Published in


Voice-enabling an Angular App with Wake Words

The Web Speech API contains powerful functionality that allows you to transcribe speech in the Chrome browser. However, it is not a suitable choice for always-listening functionality. In this tutorial, we’re going to make a quick Angular app that uses a wake word to trigger the Speech API for a completely hands-free voice interaction loop.

Technology stack logos for the demo

The Web Speech API, by its nature, is not always-listening (nor would that be practical: when it is active, it sends a continuous stream of microphone data to Google). To trigger this API with voice, we need a separate wake word detector (also known as a trigger word, hotword, or wake-up word). We can use Porcupine to listen continuously for “Okay Google” to start the transcription.

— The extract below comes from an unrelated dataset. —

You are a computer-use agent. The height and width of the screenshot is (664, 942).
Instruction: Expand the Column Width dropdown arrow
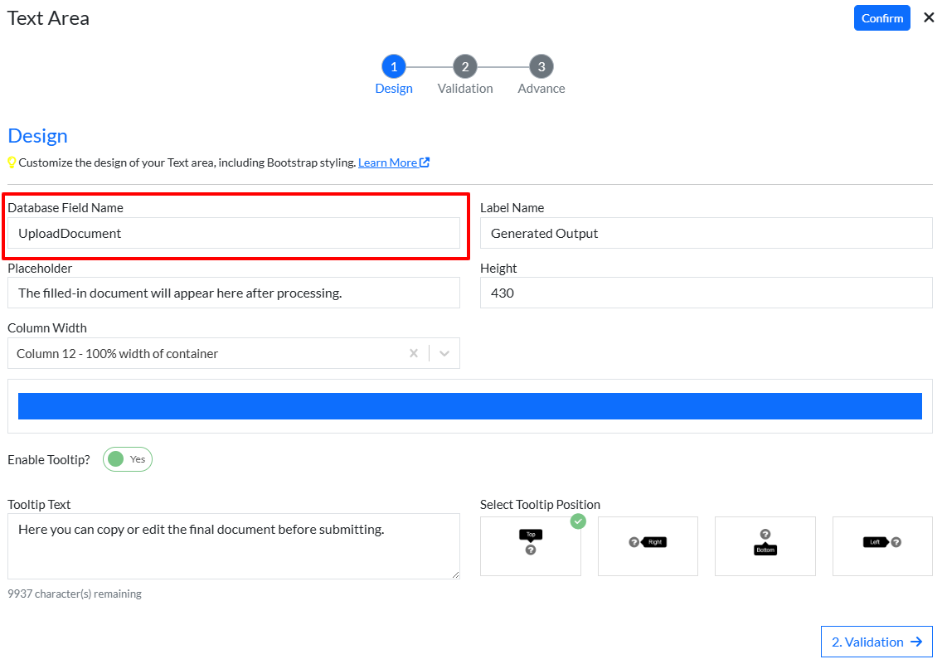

The Web Speech API unfortunately only works on the Chrome browser (not even Chromium or Electron, sadly). Porcupine, however, works across all modern browsers. The wake word audio processing occurs inside the browser, providing intrinsic privacy and reliability for that part of the application; microphone data is only being sent out when you’re actively using Google’s Cloud-powered speech processing.

Install the packages

Set up a new Angular project and install the following packages using yarn or npm (this example uses English, but German, French, and Spanish are also available):

yarn add @picovoice/porcupine-web-angular @picovoice/porcupine-web-en-worker @picovoice/web-voice-processor

Briefly summarized:

  • web-voice-processor accesses the microphone (incl. asking user permission) and continuously converts the stream of audio data into the de facto speech recognition format.
  • porcupine-web-en-worker provides an all-in-one Web Worker with the entire Porcupine Voice AI, in WebAssembly, embedded inside it (English-language model). This allows running Porcupine in the browser, off of the main JavaScript thread.
  • porcupine-web-angular provides the Angular PorcupineService that glues the above two packages together and abstracts some of the details.

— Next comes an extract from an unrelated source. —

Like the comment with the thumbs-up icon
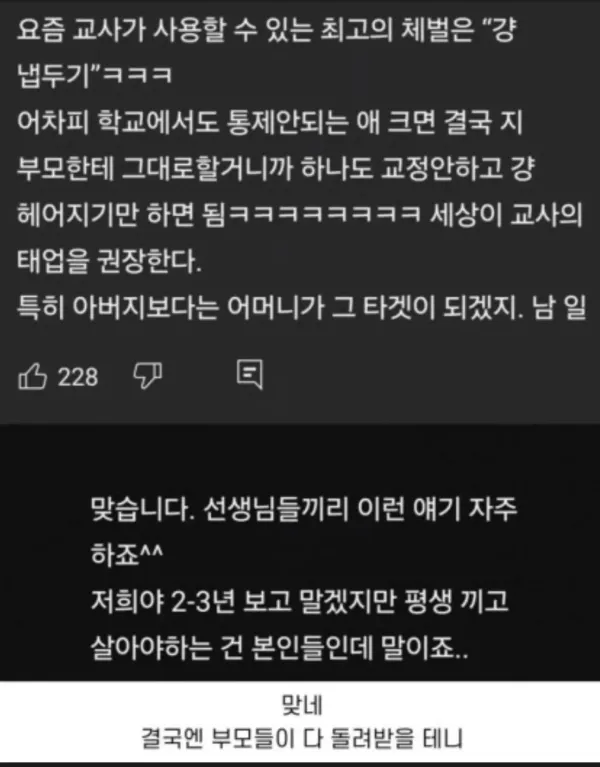The image size is (600, 767). click(32, 376)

Start the wake word engine

We have three main tasks:

  1. Initialize PorcupineService to listen for a built-in wake word: “Okay Google”.
  2. Subscribe to the keyword$ event on PorcupineService and take appropriate action when we detect “Okay Google”.
  3. Start SpeechRecognition and record the results of the transcription into a variable that can be displayed on the page.

Here’s a project on CodeSandbox with the completed result. It will prompt for microphone permission upon loading (unfortunately, we can’t directly embed it into this article since that appears to not prompt correctly for microphone access).

Google’s Speech API outperforming monkeys with typewriters

Our Angular app will now be able to start transcription when it hears “Okay Google.” We can see the results on the screen in the text box. The SpeechRecognition will halt after some period of silence, at which point we’ll resume listening for the wake word. We check for the presence of webkitSpeechRecognition, in case the user is running the application outside of Chrome (the “Okay Google” wake word will function regardless).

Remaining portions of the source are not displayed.